A matrix \( P \) is orthogonal if \( P^T P = I_3 \), meaning that \( P \) preserves the length of vectors. This implies that all eigenvalues of \( P \) lie on the unit circle in the complex plane, i.e., they have an absolute value of 1. Since \( \det(P) = 1 \), the product of the eigenvalues is 1. 
Step 2: Analyzing the options.
Option (A): A matrix \( P \in \mathcal{O} \) with \( \lambda = \frac{1}{2} \) as an eigenvalue is impossible because the eigenvalues must have an absolute value of 1.
Option (B): A matrix \( P \in \mathcal{O} \) with \( \lambda = 2 \) as an eigenvalue is also impossible for the same reason.

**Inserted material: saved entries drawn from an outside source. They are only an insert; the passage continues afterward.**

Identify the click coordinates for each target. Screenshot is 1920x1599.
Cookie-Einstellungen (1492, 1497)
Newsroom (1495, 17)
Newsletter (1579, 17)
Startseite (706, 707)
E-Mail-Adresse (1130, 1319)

Option (C): If \( \lambda \) is the only real eigenvalue of \( P \in \mathcal{O} \), the other two eigenvalues must be complex conjugates, and the product of all three eigenvalues must be 1. Hence, \( \lambda = 1 \).
Option (D): Since \( \det(P) = 1 \) and \( P \) is orthogonal, it is possible for \( \lambda = -1 \) to be an eigenvalue (this would correspond to a reflection matrix). Thus, the correct answer is \( \boxed{(C)} \) and \( \boxed{(D)} \).